AUSGEWÄHLTER TEXT
• • • • •

Basler SP gegen Ozeanium und für Reichensteuer
Die Delegierten lehnen das Mega-Projekt des Zolli ab und wollen die Reichsten in Basel stärker besteuern.

Die Delegierten der wählerstärksten Partei in Basel-Stadt, der SP, lehnen das Ozeanium des Basler Zoos «nach längerer Diskussion» ab, wie die Sozialdemokraten in einem Communiqué mitteilen.
An der Versammlung vom Donnerstagabend im Union sprach sich eine Mehrheit von 54 zu 36 Stimmen bei neun Enthaltungen gegen das geplante Mega-Projekt bei der Heuwaage aus, über das am 19. Mai 2019 abgestimmt wird. Allerdings beschlossen die SP-Delegierten, auf die Nein-Parole zu verzichten und stattdessen Stimmfreigabe zu beschliessen.
Viel Einigkeit herrschte unter den Genossinnen und Genossen dafür bei einem anderen Thema: Die Initiative der Basler Jungsozialisten für eine Topverdienersteuer fand klaren Zuspruch – es gab nur zwei Gegenstimmen. Die Iniitiative verlangt, dass für die 1 Prozent der höchsten Einkomen ein dritter Steuersatz eingeführt wird.
Auch nach der Annahme der Initiative bleibe Basel-Stadt «steuergünstiger als einige Gemeinden in der Region», hält die SP fest. Mit der Topverdienersteuer werde mehr Steuergerechtigkeit geschaffen.
Unbestritten waren weiter der Neubau des Naturhistorischen Museums und des Staatsaarchivs im St. Johann sowie die Verschärfung des Schweizer Waffenrechts im Privatbesitz. (red.)

• • • • •

EINGABEDATEN
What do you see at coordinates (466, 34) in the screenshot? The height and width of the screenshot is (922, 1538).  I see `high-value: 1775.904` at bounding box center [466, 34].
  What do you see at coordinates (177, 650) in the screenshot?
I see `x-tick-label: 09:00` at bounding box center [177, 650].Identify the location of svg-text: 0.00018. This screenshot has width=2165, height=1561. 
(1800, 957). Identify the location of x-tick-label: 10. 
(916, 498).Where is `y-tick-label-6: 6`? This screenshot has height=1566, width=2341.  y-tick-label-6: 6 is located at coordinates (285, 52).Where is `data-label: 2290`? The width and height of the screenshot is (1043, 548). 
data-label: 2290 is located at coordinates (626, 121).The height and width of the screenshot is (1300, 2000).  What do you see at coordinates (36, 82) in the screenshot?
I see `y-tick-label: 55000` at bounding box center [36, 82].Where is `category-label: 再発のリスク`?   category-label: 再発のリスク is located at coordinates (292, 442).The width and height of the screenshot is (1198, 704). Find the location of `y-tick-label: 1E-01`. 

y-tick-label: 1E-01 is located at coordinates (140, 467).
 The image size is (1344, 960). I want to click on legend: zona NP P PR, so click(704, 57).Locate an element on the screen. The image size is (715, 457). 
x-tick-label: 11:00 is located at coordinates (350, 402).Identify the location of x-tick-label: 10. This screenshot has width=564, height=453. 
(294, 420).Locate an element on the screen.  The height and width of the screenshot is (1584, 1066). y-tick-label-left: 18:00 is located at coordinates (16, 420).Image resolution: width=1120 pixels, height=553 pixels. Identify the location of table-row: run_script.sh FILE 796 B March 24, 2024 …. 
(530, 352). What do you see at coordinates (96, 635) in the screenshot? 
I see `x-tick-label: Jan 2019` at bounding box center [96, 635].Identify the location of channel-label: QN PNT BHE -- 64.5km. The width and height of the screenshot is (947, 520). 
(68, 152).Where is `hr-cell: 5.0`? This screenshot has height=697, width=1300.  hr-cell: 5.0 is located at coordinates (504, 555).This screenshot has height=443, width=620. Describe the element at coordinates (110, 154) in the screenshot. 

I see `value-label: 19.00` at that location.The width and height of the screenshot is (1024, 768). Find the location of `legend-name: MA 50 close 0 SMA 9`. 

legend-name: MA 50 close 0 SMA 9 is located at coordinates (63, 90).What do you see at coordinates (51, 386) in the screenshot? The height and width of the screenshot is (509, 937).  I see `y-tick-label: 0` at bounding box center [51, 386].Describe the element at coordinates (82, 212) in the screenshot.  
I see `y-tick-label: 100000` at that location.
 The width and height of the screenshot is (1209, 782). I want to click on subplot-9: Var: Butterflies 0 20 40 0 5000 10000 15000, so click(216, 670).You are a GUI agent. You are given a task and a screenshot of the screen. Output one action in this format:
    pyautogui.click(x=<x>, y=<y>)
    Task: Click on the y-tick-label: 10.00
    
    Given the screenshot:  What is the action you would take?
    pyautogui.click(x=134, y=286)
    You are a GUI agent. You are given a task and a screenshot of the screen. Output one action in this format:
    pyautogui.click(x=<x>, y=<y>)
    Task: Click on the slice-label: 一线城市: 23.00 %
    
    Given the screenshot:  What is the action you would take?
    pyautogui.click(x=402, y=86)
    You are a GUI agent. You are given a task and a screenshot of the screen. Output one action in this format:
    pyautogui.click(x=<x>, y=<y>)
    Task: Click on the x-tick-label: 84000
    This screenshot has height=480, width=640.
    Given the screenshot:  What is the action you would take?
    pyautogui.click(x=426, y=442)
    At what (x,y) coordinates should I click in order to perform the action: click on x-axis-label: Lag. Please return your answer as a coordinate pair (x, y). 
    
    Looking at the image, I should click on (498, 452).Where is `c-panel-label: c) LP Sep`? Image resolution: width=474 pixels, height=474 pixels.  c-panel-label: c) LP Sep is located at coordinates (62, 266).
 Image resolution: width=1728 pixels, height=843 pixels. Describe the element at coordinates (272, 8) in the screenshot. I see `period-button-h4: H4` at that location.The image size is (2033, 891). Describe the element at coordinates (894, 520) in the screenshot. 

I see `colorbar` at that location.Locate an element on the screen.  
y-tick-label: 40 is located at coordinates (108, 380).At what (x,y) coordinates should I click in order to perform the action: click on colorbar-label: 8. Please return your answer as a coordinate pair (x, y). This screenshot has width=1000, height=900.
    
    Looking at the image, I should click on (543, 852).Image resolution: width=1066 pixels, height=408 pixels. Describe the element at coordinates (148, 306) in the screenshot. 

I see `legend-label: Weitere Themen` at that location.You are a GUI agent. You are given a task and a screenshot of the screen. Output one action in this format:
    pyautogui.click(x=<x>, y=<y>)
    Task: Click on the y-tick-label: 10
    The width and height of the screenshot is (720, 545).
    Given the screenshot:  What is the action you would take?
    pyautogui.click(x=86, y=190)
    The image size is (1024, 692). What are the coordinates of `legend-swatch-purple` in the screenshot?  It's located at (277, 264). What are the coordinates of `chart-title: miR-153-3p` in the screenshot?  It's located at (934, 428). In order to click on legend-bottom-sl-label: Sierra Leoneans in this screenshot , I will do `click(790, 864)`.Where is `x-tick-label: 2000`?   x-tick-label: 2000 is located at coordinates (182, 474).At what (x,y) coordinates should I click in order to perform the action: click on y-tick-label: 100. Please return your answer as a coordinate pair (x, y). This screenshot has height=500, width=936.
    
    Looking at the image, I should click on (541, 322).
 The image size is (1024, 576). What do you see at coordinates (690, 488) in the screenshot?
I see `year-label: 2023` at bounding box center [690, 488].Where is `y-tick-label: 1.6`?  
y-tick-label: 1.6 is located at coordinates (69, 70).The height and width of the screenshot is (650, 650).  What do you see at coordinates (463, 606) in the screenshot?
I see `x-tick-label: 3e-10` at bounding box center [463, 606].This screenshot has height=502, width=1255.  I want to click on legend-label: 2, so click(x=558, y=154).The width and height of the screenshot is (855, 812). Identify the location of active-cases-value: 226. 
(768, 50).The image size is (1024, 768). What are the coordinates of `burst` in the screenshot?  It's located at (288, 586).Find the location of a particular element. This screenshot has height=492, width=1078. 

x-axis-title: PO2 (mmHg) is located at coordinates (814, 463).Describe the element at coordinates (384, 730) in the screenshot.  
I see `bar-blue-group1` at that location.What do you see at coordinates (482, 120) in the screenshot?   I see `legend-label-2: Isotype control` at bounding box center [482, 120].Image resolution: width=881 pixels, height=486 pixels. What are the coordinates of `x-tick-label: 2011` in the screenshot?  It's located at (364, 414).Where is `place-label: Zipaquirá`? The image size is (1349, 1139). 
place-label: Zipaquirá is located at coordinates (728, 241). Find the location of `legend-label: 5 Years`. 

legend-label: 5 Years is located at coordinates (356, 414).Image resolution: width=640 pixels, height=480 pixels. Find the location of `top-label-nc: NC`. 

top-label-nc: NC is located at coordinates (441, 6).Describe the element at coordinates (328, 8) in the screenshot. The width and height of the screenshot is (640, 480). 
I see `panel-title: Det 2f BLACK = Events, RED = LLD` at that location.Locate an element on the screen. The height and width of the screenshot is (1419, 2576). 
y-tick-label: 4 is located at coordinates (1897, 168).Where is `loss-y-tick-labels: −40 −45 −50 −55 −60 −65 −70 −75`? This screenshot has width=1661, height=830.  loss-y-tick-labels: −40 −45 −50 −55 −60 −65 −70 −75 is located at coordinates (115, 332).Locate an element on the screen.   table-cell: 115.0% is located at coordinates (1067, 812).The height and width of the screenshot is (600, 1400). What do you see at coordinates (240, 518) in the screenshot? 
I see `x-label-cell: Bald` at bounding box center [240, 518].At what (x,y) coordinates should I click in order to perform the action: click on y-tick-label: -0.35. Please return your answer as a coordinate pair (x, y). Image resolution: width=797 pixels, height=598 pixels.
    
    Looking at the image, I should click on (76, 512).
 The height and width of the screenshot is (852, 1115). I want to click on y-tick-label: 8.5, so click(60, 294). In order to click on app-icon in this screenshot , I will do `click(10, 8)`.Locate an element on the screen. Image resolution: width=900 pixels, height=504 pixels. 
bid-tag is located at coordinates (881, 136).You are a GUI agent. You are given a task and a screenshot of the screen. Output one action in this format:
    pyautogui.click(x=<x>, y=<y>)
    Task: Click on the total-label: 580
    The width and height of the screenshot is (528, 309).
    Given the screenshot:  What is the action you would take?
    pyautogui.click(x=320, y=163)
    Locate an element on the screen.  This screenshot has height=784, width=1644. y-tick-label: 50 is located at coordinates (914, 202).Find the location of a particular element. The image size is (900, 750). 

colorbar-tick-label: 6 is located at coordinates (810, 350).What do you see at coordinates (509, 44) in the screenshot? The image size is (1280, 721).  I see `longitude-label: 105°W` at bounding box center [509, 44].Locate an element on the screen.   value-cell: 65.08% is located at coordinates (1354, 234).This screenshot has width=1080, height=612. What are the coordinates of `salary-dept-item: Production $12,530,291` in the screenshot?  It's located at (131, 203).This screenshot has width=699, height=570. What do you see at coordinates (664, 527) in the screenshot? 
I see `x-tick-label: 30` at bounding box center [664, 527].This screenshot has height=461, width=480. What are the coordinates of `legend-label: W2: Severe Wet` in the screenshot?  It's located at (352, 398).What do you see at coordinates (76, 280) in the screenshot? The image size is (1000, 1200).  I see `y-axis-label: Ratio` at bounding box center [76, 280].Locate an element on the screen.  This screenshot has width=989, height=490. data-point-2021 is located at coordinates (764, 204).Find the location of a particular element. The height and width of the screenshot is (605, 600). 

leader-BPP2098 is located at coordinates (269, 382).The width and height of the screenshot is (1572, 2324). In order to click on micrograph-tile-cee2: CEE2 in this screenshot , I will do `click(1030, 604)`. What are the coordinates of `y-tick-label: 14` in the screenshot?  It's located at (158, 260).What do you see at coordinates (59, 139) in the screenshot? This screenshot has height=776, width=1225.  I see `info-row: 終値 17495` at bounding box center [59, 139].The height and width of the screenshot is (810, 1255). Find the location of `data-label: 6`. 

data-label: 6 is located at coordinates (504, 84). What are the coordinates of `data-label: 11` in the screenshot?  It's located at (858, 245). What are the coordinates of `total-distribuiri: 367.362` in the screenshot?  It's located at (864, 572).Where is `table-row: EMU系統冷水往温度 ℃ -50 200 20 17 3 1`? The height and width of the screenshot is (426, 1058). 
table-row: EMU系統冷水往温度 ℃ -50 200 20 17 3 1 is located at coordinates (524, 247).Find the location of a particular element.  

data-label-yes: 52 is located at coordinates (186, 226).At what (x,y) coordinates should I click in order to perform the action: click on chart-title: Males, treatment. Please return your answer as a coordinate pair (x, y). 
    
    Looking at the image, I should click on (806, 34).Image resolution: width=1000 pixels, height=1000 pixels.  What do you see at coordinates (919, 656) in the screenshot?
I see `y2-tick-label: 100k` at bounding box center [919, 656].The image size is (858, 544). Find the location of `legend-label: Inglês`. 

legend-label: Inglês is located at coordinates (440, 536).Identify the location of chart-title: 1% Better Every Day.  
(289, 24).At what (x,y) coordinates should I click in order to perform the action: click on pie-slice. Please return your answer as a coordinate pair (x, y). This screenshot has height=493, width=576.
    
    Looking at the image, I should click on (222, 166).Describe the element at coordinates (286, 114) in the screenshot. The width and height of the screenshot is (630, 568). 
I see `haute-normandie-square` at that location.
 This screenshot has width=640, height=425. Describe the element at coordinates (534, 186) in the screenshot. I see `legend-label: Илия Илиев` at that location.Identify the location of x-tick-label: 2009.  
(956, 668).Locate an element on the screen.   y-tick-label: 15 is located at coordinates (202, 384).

• • • • •

ARBEITSANWEISUNG
Schreiben Sie den ausgewählten Text über die Parolen der Basler SP vollständig und Wort für Wort ab.

LÖSUNG
Basler SP gegen Ozeanium und für Reichensteuer
Die Delegierten lehnen das Mega-Projekt des Zolli ab und wollen die Reichsten in Basel stärker besteuern.

Die Delegierten der wählerstärksten Partei in Basel-Stadt, der SP, lehnen das Ozeanium des Basler Zoos «nach längerer Diskussion» ab, wie die Sozialdemokraten in einem Communiqué mitteilen.
An der Versammlung vom Donnerstagabend im Union sprach sich eine Mehrheit von 54 zu 36 Stimmen bei neun Enthaltungen gegen das geplante Mega-Projekt bei der Heuwaage aus, über das am 19. Mai 2019 abgestimmt wird. Allerdings beschlossen die SP-Delegierten, auf die Nein-Parole zu verzichten und stattdessen Stimmfreigabe zu beschliessen.
Viel Einigkeit herrschte unter den Genossinnen und Genossen dafür bei einem anderen Thema: Die Initiative der Basler Jungsozialisten für eine Topverdienersteuer fand klaren Zuspruch – es gab nur zwei Gegenstimmen. Die Iniitiative verlangt, dass für die 1 Prozent der höchsten Einkomen ein dritter Steuersatz eingeführt wird.
Auch nach der Annahme der Initiative bleibe Basel-Stadt «steuergünstiger als einige Gemeinden in der Region», hält die SP fest. Mit der Topverdienersteuer werde mehr Steuergerechtigkeit geschaffen.
Unbestritten waren weiter der Neubau des Naturhistorischen Museums und des Staatsaarchivs im St. Johann sowie die Verschärfung des Schweizer Waffenrechts im Privatbesitz. (red.)